I will still have the Herceptin IVS every 3 weeks from December to August, but the side effects should be minimal...so I'm not counting those.
I had a fabulous time chatting with Jamie, eating Starburst (Thanks, Amanda!) and watching Breakfast at Tiffany's, courtesy of Sam.
The staff seemed to appreciate my fun new pink wig. I love it also.
I seem to care a little less every day of what people think of me, but I still like to make people smile.
I also sing really loudly in the car now. I never did that before.
The old Angela would have held my phone up to my ear while I sang so the people in the car next to me wouldn't realize I was jamming out. I thought I was so sneaky. What's the point?
Sing, if you want to sing.
Are you ever going to see the people driving next to you again?
For some reason, I feel more at peace with myself now, even though I'm battling breast cancer.
I feel pretty secure with my baldness. I am fine going out without wigs and with barely any makeup.
I'm ecstatic that I'm tolerating the chemo so well and that my side effects can be controlled mostly with meds and a positive attitude.
Although I wouldn't say I'm lucky to have gotten cancer at such a young age, I still think cancer picked the wrong bitch.
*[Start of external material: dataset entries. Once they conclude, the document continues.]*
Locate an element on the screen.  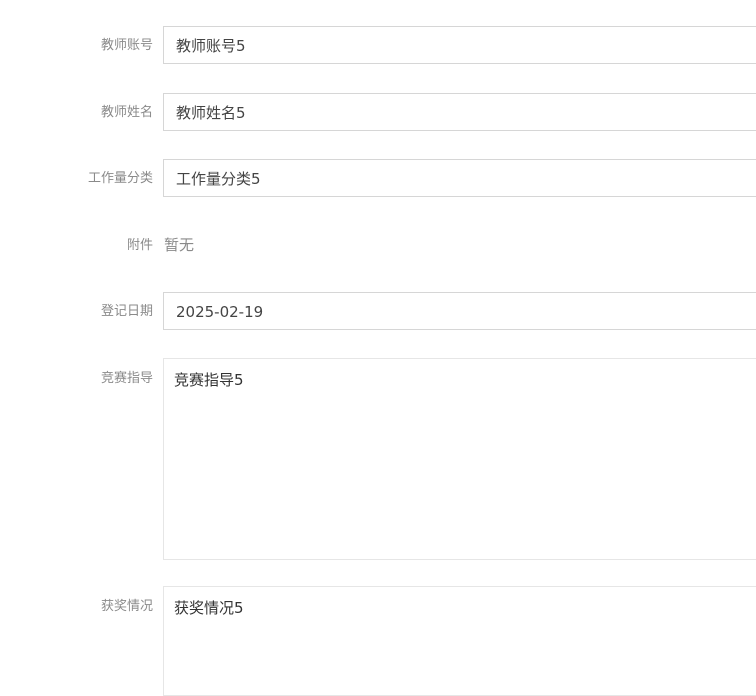
teacher-name-label: 教师姓名 is located at coordinates (126, 112).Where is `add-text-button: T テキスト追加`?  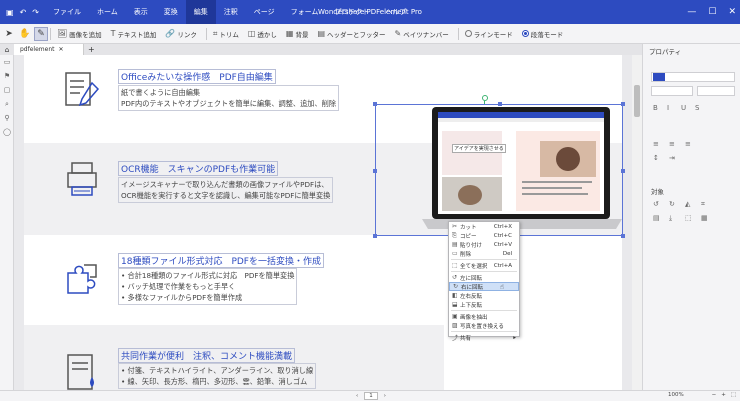 add-text-button: T テキスト追加 is located at coordinates (134, 34).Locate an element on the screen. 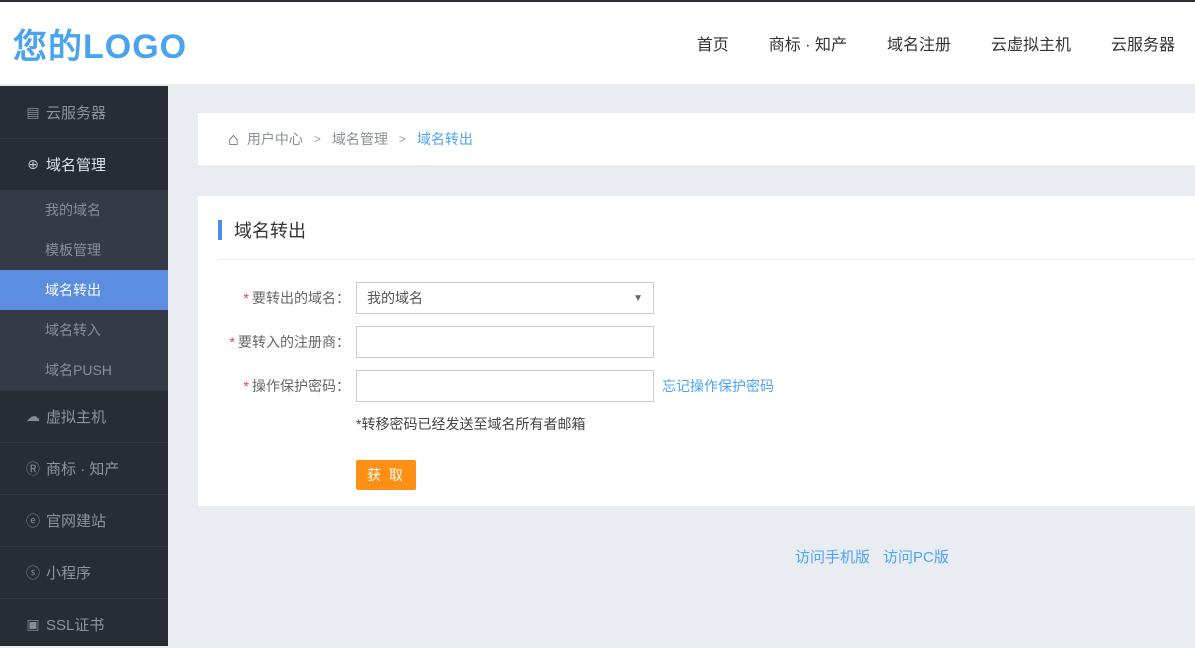 The height and width of the screenshot is (648, 1195). sidebar-item-label: 小程序 is located at coordinates (69, 574).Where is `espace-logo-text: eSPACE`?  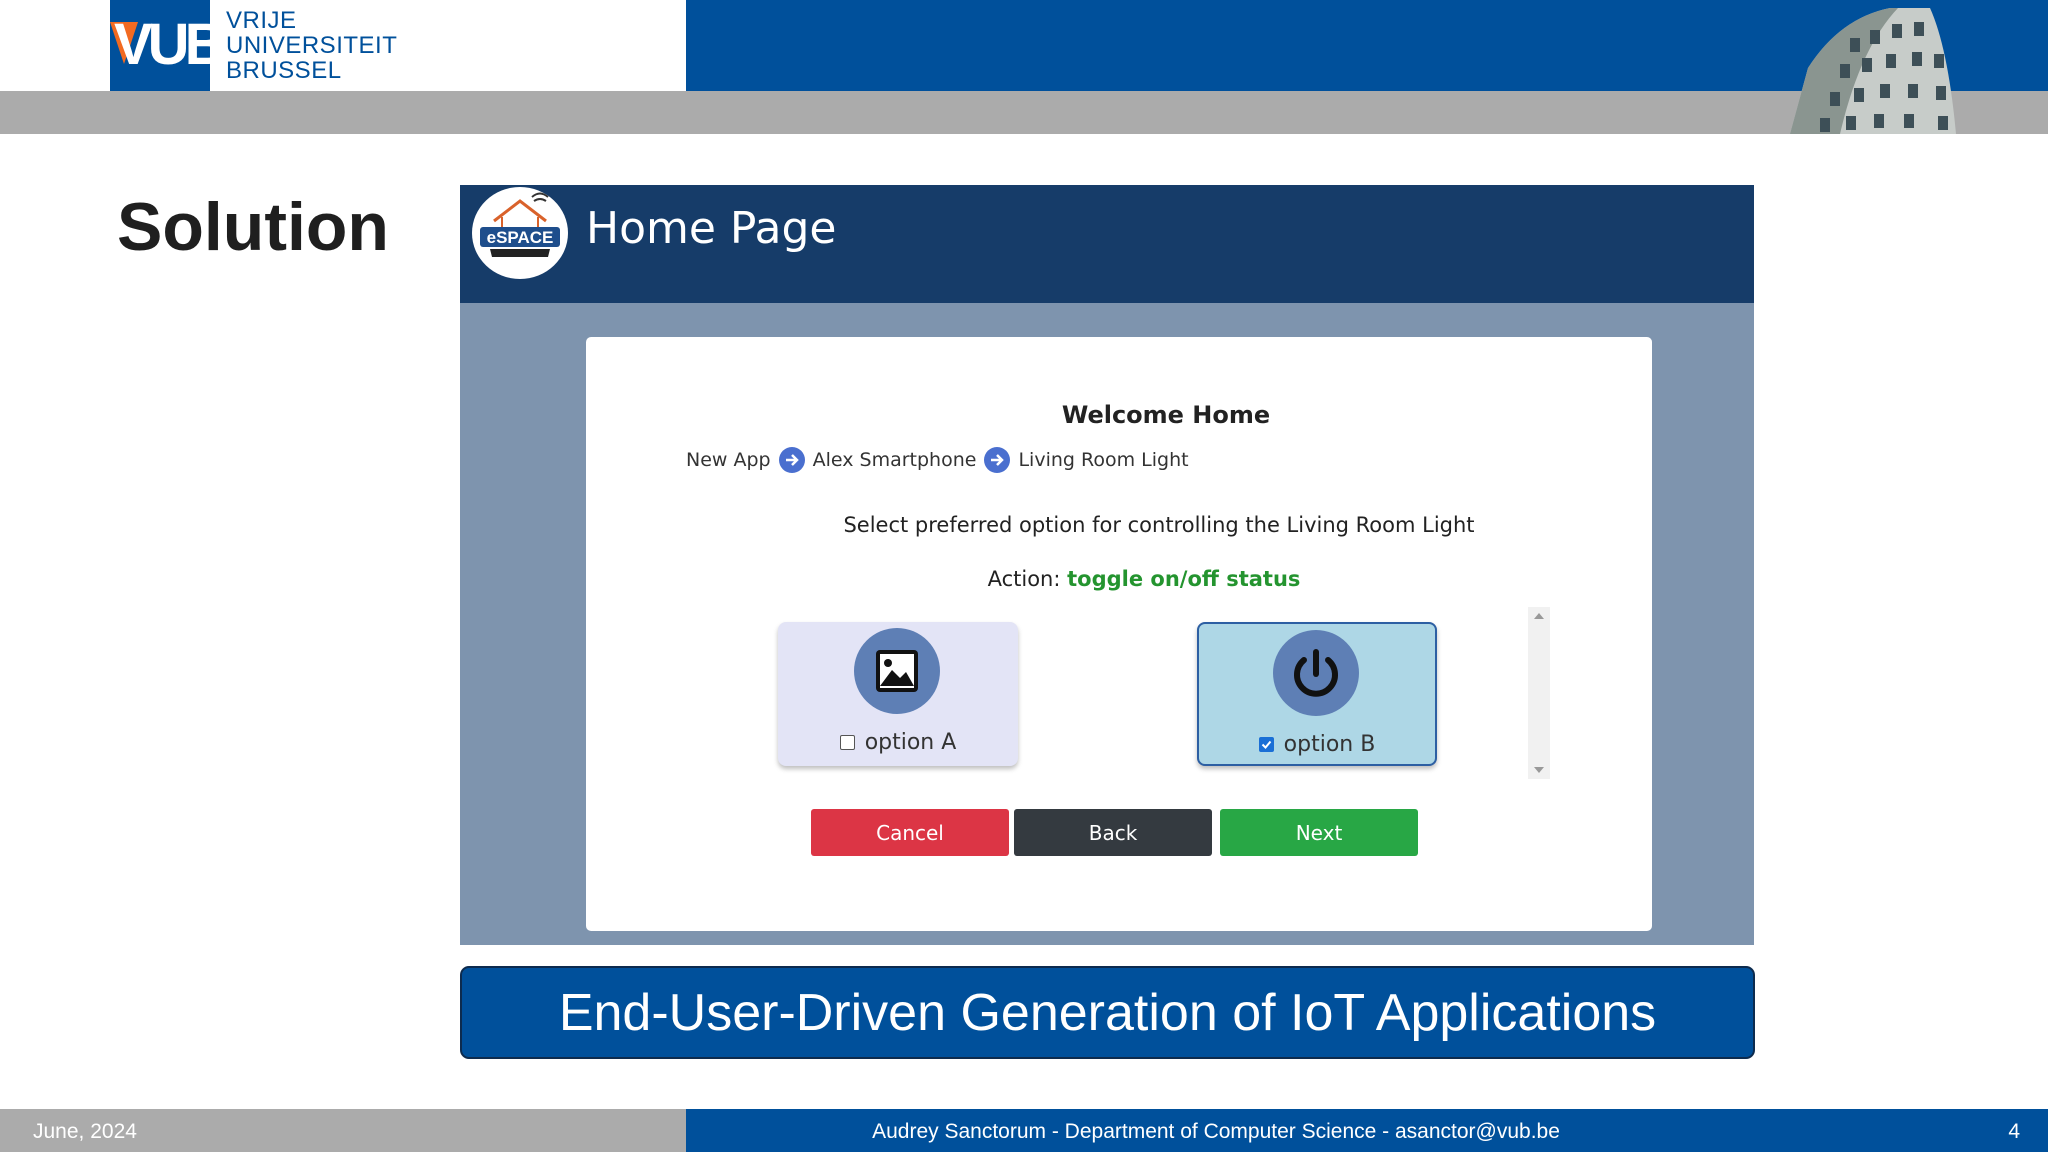
espace-logo-text: eSPACE is located at coordinates (520, 238).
I'm not going down without a fight.
I'm ready to brawl and I WILL win.
I will then have the rest of my LONG life to live the way I SHOULD have been living, but wasn't.
I will slow down, appreciate more and love freely. I will spend less time complaining and more time praying.
I will continue to sing in the car. I may even roll down the windows so everyone can hear. :)
My friend Jamie took some shots from today. I love her...and her camera. She's very talented.
My 'new to me' wig! Jamie's mom is a breast cancer survivor. She bought a wig that lucky for both of us, she didn't have to use. I LOVE IT!